> Set task: In the text on Python window applications, which command installs PyQt5?

When the key argument is not given for an input field when creating a layout, by default the dictionary keys are consecutive integer values. In the above example, the text entered, which is saved in the values ​​dictionary as the key value 0, is passed as an element of the string displayed in the popup window (Window displaying data).

Window applications in Python and PyQt5 – using UI files

In Python, we can use .ui files describing the appearance of the interface generated in the Qt Designer tool. To run a window application that uses the xml ui file containing the interface appearance and uses the Qt library, install the PyQt5 overlay, i.e.

pip install PyQt5

Then we can use the following code which loads the ui file and sets the title of the application window.

import sys
from PyQt5.QtWidgets import QApplication, QMainWindow
from PyQt5 import uic

class MyApp(QMainWindow):
    def __init__(self):
        QMainWindow.__init__(self)
        QMainWindow.setWindowTitle(self, 'App Window Title')
        uic.loadUi('app.ui', self)

if __name__ == "__main__":
    app = QApplication(sys.argv)
    window = MyApp()
    window.show()
    sys.exit(app.exec_())

The above code does nothing, except to display a window with selected buttons, labels, etc. In order for these elements to respond to e.g. a click, you must define signals and slots for the GUI element e.g. for a button named calculateButton we create a method which will be the slot corresponding to the clicked signal. A list of signals that a given element can respond to can be found in the Qt library documentation. We place the assignment of the method responding to the signal in the init () method, i.e.

self.calculateButton.clicked.connect(self.my_calculate_function)

and then define the method that will be run when the button is pressed (in this case, the pass statement):

def my_calculate_function(self):
        pass

> Supplied material:

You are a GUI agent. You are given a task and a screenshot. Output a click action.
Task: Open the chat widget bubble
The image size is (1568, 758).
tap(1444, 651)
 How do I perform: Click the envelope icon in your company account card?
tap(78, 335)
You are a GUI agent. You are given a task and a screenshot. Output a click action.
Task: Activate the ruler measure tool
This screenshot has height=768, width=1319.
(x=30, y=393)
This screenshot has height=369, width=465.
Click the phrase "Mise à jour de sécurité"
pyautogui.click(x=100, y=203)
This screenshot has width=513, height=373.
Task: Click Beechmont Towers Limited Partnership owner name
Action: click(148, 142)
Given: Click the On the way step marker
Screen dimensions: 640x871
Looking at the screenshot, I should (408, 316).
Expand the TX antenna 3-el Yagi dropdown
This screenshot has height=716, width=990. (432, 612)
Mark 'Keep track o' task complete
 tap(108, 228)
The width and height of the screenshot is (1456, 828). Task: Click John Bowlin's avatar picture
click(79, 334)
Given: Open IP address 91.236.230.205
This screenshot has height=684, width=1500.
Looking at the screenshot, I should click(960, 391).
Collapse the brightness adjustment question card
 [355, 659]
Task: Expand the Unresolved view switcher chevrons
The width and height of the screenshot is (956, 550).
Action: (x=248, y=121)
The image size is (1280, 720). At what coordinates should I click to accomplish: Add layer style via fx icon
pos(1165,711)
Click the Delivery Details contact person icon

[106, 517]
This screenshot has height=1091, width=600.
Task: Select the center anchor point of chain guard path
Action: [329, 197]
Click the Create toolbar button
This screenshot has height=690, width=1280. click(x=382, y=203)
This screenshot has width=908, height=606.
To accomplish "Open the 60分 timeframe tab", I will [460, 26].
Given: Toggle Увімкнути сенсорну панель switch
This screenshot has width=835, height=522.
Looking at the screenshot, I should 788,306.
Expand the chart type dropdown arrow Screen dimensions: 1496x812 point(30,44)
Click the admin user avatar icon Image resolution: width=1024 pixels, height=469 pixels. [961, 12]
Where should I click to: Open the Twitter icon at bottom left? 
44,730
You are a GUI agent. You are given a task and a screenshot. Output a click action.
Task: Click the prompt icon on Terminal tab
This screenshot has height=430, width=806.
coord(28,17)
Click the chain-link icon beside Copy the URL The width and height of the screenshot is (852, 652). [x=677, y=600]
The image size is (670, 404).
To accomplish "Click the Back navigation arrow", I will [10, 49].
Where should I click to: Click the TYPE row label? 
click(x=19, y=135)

> Task solution: pip install PyQt5